心血管疾病是全球死亡和患病率最高的原因之一。畸形凝血在糖尿病和肥胖等全身性疾病以及动脉粥样硬化、癌症和自身免疫疾病等慢性炎症性疾病中很常见。通常在血管损伤时，凝血系统、血小板和内皮细胞有序地作用来防止出血并在受伤处形成凝块。此过程的异常导致出血过多或无法控制的血栓形成/抗血栓活性不足，进而导致血管闭塞及其后发病过程。用FeCl3诱导的颈动脉损伤模型是探究血栓形成如何始发和进展的有价值工具。该模型涉及内皮细胞损伤/剥离，随后在损伤部位形成血栓。它提供了一种高度敏感、定量的检测方法，以监测对不同程度血管损伤的反应中的血管损伤和血栓形成。一旦优化，这个标准技术可用于研究血栓形成的分子机制以及在不断发展的血栓中血小板的超微结构变化。这种检测方法也有助于研究抗血栓和抗血小板药物的有效性。本文介绍如何引发和监测FeCl3诱导的动脉血栓，并如何通过电子显微镜分析采集样本。

Cardiovascular diseases are a leading cause of mortality and morbidity worldwide. Aberrant thrombosis is a common feature of systemic conditions like diabetes and obesity, and chronic inflammatory diseases like atherosclerosis, cancer, and autoimmune diseases. Upon vascular injury, usually the coagulation system, platelets, and endothelium act in an orchestrated manner to prevent bleeding by forming a clot at the site of the injury. Abnormalities in this process lead to either excessive bleeding or uncontrolled thrombosis/insufficient antithrombotic activity, which translates into vessel occlusion and its sequelae.
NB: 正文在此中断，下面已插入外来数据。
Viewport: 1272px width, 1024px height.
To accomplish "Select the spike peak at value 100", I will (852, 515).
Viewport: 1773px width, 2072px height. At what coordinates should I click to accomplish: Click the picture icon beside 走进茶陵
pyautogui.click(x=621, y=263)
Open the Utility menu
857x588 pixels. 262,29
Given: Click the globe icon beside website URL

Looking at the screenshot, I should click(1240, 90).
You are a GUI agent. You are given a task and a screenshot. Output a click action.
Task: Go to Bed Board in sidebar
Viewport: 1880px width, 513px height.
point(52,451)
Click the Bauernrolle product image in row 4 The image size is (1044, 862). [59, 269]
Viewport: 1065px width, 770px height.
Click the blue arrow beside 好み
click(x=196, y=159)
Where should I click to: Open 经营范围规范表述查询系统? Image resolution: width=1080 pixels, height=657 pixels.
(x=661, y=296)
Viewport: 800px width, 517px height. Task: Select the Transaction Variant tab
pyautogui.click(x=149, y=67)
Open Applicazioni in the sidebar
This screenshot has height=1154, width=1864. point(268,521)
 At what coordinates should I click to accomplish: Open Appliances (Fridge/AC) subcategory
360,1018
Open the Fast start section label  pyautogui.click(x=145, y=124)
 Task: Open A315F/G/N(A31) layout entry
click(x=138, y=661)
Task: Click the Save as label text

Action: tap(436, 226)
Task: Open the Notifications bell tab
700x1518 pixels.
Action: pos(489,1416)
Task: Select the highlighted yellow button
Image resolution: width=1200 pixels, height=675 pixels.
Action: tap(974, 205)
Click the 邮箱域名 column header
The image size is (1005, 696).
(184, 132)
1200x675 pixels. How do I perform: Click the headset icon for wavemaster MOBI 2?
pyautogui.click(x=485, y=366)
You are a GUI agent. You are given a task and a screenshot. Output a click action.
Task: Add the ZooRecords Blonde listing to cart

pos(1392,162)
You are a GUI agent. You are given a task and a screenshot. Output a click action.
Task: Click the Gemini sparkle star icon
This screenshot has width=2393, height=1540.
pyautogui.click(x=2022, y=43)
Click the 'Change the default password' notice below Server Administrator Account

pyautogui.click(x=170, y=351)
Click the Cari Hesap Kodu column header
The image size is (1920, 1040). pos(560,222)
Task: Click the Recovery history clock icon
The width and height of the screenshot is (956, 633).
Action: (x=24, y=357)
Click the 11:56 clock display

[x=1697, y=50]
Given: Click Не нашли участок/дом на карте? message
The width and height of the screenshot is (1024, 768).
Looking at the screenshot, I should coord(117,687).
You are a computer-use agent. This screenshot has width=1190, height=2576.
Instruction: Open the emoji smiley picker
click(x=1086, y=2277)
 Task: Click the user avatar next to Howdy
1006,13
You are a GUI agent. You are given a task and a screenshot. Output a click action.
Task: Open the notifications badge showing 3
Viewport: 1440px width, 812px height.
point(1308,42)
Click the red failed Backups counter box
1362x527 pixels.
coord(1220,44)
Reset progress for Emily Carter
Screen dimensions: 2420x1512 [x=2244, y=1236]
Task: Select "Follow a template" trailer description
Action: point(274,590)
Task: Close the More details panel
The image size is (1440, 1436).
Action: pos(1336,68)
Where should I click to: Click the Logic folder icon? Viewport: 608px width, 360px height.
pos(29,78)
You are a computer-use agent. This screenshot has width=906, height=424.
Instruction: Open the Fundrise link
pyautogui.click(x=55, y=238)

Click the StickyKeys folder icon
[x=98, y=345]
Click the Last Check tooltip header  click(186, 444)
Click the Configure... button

The FeCl3-induced carotid injury model is a valuable tool in probing how thrombosis initiates and progresses in vivo. This model involves endothelial damage/denudation and subsequent clot formation at the injured site. It provides a highly sensitive, quantitative assay to monitor vascular damage and clot formation in response to different degrees of vascular damage. Once optimized, this standard technique can be used to study the molecular mechanisms underlying thrombosis, as well as the ultrastructural changes in platelets in a growing thrombus. This assay is also useful to study the efficacy of antithrombotic and antiplatelet agents. This article explains how to initiate and monitor FeCl3-induced arterial thrombosis and how to collect samples for analysis by electron microscopy.